Installs and commissions solar water heating (SWH) systems — flat-plate or evacuated-tube collectors, storage tank, heat exchanger, pump station, and controls — usually as a crew lead reporting to a licensed plumber or mechanical contractor of record, the AHJ plumbing inspector, and (when a tax credit or utility rebate is at stake) the SRCC OG-300 system certification the installed equipment has to match. The defining tension: unlike a PV array, a solar thermal collector cannot simply idle when nobody needs the heat — with no flow it stagnates, and every closed loop in the system has to survive that condition, at full sun, every single day it isn't drawing hot water, for the life of the system.

## First-principles core

1. **Stagnation is the design condition, not an edge case.** Any day the storage tank is already at temperature — vacation, a mild sunny week, a controller fault — the collector loop stops flowing and the collector itself climbs toward its no-load stagnation temperature (commonly 250–400°F for flat-plate, higher for evacuated-tube).

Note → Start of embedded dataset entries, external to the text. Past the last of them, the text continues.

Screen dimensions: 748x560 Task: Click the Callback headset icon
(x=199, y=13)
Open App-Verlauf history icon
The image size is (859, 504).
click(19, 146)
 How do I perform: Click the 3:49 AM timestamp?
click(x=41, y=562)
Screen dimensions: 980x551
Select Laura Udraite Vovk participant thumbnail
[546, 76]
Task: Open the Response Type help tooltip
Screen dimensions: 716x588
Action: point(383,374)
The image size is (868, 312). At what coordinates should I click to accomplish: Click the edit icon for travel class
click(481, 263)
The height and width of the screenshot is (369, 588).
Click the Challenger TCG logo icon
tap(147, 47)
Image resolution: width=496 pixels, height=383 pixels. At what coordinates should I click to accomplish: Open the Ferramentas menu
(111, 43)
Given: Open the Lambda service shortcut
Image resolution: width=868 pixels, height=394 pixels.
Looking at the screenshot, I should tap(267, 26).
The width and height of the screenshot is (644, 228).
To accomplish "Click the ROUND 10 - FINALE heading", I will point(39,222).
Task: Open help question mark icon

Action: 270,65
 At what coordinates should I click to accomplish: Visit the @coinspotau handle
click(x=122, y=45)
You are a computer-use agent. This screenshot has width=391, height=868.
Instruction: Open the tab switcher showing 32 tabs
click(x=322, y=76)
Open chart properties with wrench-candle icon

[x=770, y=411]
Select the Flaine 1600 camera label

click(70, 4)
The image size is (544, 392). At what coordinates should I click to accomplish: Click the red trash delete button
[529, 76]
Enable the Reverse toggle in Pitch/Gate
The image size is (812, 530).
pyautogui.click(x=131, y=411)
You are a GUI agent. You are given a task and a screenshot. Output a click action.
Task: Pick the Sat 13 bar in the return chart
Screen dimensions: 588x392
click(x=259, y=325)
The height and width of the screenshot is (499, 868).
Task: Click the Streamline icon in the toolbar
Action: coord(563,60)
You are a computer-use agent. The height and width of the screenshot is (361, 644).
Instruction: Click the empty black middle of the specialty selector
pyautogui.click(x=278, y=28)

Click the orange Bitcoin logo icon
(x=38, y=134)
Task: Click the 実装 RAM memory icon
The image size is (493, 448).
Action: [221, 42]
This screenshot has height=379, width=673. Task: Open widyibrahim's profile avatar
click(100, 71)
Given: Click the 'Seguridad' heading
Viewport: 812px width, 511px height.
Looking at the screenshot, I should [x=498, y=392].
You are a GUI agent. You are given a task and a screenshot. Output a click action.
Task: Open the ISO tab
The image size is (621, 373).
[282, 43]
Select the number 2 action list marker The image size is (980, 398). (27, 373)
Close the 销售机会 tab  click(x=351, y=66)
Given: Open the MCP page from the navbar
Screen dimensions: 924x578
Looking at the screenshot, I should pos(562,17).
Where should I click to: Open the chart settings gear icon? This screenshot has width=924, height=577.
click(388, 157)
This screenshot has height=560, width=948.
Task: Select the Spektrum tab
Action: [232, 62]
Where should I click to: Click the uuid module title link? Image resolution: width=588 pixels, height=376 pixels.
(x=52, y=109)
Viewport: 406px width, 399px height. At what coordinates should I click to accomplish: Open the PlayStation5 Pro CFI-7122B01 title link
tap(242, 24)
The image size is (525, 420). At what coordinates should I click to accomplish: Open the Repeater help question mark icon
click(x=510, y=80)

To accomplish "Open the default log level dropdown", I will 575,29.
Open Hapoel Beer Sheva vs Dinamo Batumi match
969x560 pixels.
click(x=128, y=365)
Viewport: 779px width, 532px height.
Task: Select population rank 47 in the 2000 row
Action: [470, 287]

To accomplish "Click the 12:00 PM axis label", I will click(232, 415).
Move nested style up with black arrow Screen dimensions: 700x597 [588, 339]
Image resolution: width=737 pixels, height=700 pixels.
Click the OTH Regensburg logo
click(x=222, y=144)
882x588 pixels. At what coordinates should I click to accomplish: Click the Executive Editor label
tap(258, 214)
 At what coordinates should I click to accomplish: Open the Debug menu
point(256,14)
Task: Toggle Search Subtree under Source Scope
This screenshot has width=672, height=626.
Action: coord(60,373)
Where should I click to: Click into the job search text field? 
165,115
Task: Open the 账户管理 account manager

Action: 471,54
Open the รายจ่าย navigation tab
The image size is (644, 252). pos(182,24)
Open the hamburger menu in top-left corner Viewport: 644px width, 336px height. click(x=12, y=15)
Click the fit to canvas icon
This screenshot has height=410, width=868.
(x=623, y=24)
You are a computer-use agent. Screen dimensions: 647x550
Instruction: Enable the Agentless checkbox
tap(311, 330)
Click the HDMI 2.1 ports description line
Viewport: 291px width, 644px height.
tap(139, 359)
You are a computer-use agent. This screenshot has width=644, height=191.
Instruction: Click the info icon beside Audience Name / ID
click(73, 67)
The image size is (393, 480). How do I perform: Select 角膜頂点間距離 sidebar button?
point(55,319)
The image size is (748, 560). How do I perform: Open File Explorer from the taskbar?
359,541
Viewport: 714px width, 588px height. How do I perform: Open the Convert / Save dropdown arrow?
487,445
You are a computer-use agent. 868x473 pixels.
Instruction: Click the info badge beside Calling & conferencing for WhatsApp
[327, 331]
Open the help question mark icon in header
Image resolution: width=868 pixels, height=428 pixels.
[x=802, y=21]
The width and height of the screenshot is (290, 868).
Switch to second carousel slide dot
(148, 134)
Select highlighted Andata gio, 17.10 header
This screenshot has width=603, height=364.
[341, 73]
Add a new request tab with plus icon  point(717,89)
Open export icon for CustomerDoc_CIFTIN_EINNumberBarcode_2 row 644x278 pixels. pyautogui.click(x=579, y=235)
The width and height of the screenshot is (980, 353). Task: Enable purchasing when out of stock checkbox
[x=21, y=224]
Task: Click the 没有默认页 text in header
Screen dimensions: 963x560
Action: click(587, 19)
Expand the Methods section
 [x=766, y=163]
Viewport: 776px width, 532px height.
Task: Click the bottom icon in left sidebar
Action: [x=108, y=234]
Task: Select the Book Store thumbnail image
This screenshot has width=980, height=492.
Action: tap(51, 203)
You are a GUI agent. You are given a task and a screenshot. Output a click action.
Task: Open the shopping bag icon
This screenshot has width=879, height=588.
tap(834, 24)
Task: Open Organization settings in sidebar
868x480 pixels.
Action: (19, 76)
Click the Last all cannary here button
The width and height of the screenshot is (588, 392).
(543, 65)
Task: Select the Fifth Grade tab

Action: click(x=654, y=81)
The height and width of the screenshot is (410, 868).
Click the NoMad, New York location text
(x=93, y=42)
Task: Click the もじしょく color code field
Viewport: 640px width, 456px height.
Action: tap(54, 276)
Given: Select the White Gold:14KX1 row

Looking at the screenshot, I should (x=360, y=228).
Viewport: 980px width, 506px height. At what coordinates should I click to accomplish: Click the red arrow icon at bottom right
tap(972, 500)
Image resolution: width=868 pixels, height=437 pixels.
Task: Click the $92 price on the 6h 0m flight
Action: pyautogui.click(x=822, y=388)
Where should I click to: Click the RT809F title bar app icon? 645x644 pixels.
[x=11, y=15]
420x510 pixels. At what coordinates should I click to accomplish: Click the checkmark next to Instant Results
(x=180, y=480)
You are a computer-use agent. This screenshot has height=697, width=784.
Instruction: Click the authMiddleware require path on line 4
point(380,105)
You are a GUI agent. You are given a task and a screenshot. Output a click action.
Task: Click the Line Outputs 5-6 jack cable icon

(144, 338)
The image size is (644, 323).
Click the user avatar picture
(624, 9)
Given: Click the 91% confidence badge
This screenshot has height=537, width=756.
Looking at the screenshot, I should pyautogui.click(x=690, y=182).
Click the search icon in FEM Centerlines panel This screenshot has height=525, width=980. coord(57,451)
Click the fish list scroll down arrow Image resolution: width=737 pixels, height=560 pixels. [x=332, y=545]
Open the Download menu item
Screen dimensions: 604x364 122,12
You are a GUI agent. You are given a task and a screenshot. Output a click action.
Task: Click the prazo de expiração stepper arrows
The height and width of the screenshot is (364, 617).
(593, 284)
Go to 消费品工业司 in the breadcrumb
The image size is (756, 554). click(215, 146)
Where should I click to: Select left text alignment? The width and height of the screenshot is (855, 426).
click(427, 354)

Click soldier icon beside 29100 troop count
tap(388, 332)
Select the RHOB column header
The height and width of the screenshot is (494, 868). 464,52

The fluid, the heat exchanger, the expansion tank, and the pressure-relief valve all have to survive that condition on a routine basis, not as a rare fault state — a system only tested against normal operating temperatures is untested against the condition it will actually see most often.
2. **Freeze protection is sized to the coldest night on record, not the coldest night installers remember.** A glycol concentration or drainback slope that "usually" survives winter fails exactly once, on the one night it mattered, and a burst collector or heat exchanger destroys the whole array's economics in a single repair bill — the freeze-point calculation is arithmetic against a published design-low temperature, not a regional habit.
3. **The heat transfer fluid and the potable water are one code violation away from mixing.** Propylene glycol loops run at higher pressure and temperature than the potable side; a pinhole in a single-wall heat exchanger lets glycol and its corrosion-inhibitor package migrate into the drinking water supply, which is exactly why most plumbing codes require a double-wall, vented-interstitial heat exchanger for any heat-transfer fluid that isn't itself potable — this is a code requirement with a real contamination mechanism behind it, not a paperwork formality.
4. **Storage size and collector area are matched to the load, not to each other in isolation.** Storage undersized relative to the array means the system reaches stagnation on more days than necessary, cycling fluid through steamback conditions that shorten glycol life; storage oversized relative to the array and the household's draw pattern adds standby heat loss and cost without moving the solar fraction — the right number comes from the site's daily hot-water draw, not a collector-count rule of thumb carried from a different climate.
5. **A tempering valve isn't optional once solar is added to a storage tank.** A backup water heater alone can be set near 120°F and stay there; a solar-fed tank can swing well above that on a high-solar day because the collector keeps adding heat the household isn't drawing off — without a thermostatic mixing valve at the tank outlet, the fixture the homeowner actually touches sees whatever temperature the tank reached that afternoon, not the temperature the system was designed to deliver.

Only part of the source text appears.